§ Work instructions:
Copy the stored data below word for word, from the line containing "Image resolution: width=949" through the line containing "(596, 496).", including both of those lines. Leave the pictures out of your copy.

Stored data:
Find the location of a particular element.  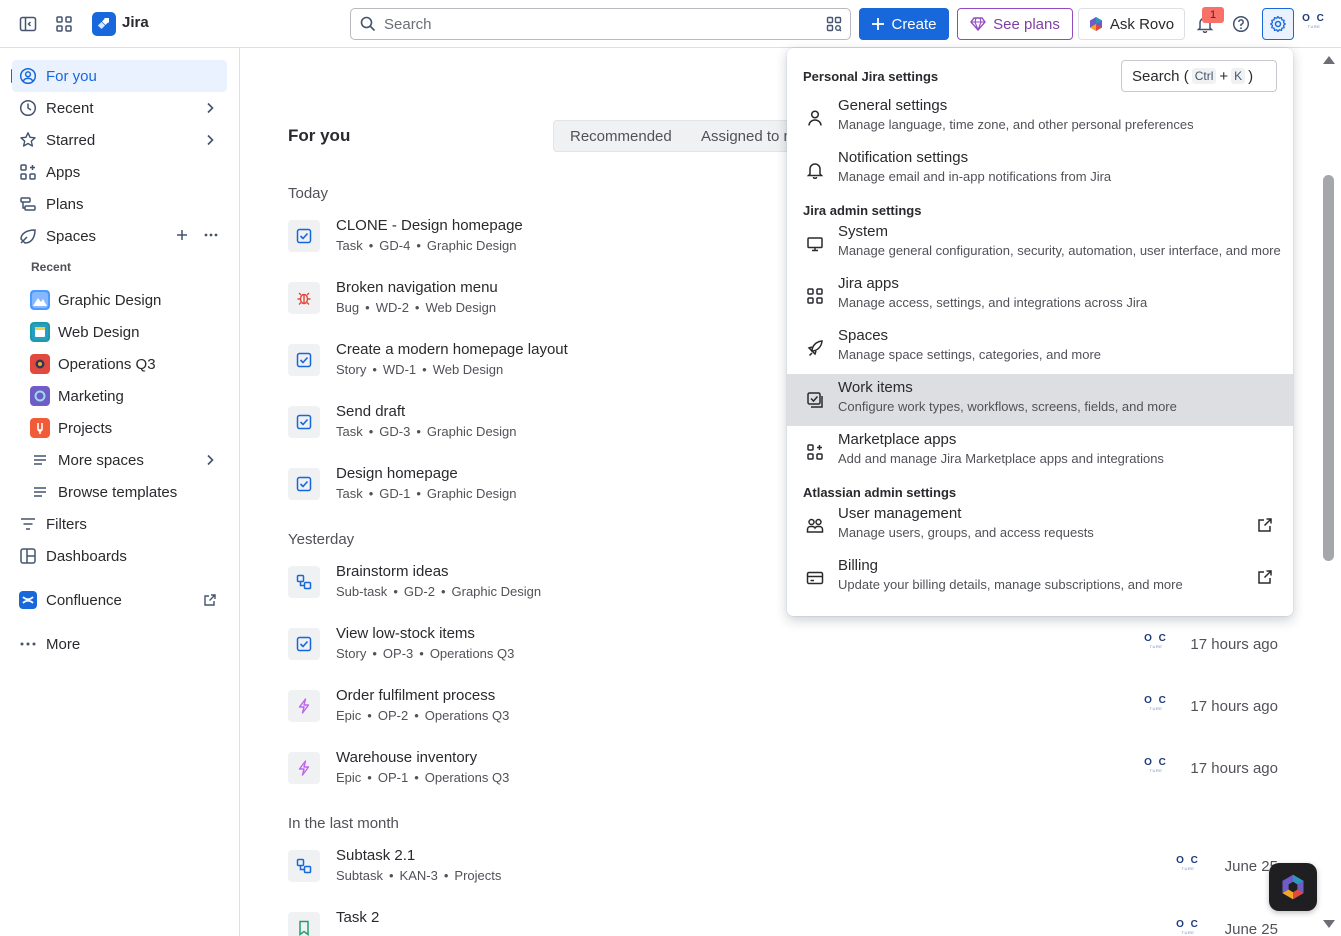

settings-gear-button is located at coordinates (1278, 24).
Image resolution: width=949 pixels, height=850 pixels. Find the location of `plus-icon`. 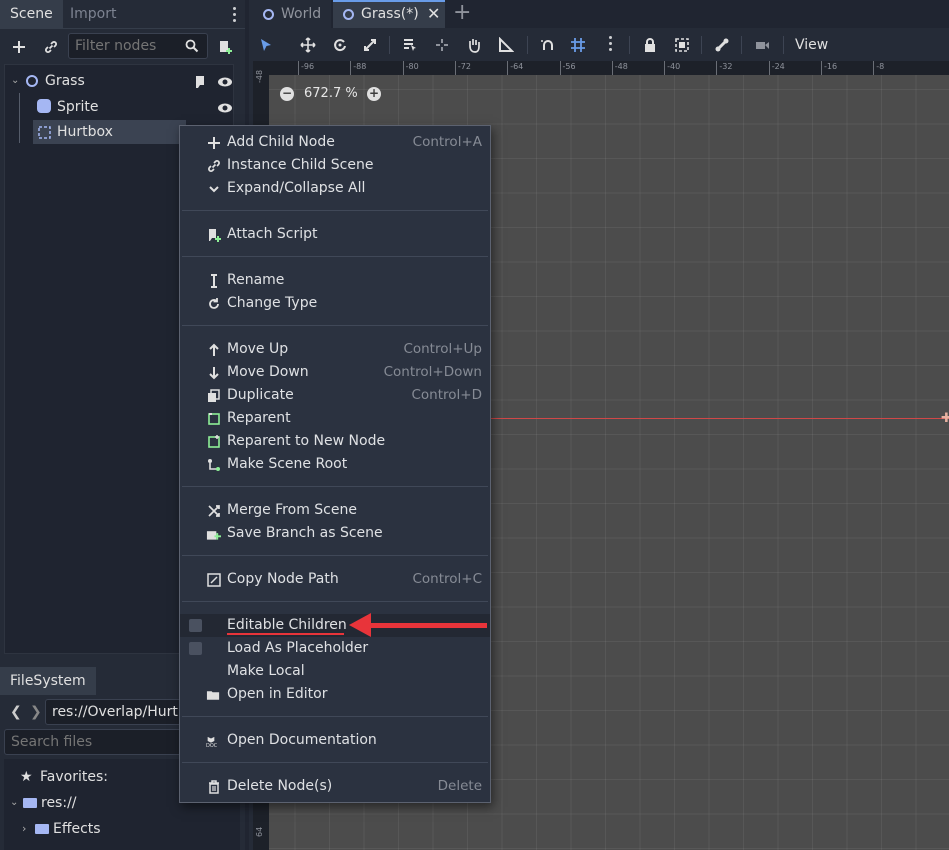

plus-icon is located at coordinates (214, 142).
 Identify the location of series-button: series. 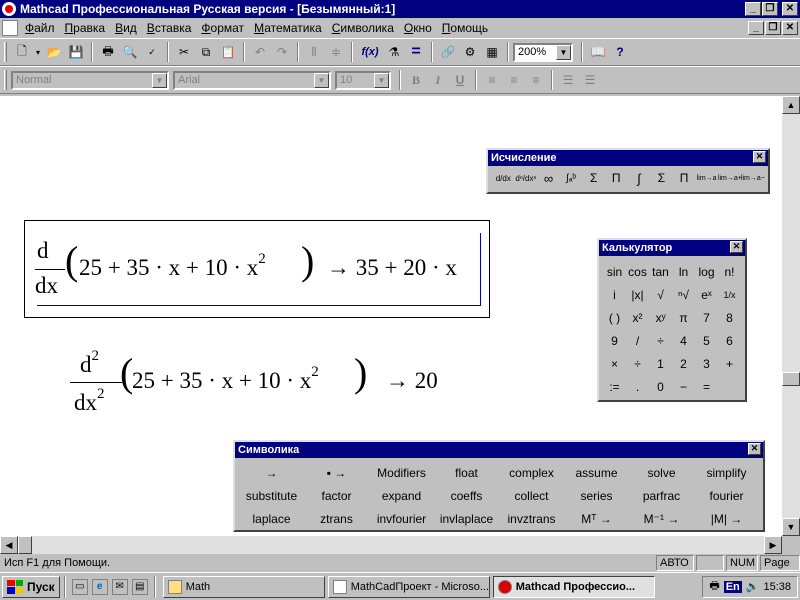
(596, 496).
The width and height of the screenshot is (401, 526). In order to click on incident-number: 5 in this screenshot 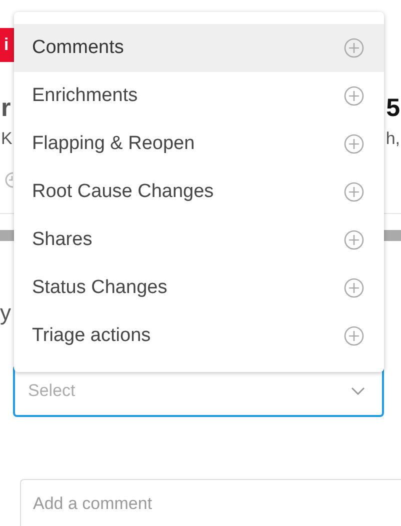, I will do `click(393, 108)`.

§ Final answer:
Image resolution: width=949 pixels, height=850 pixels. Find the location of `plus-icon`. 

plus-icon is located at coordinates (214, 142).
 Identify the location of series-button: series. 
(596, 496).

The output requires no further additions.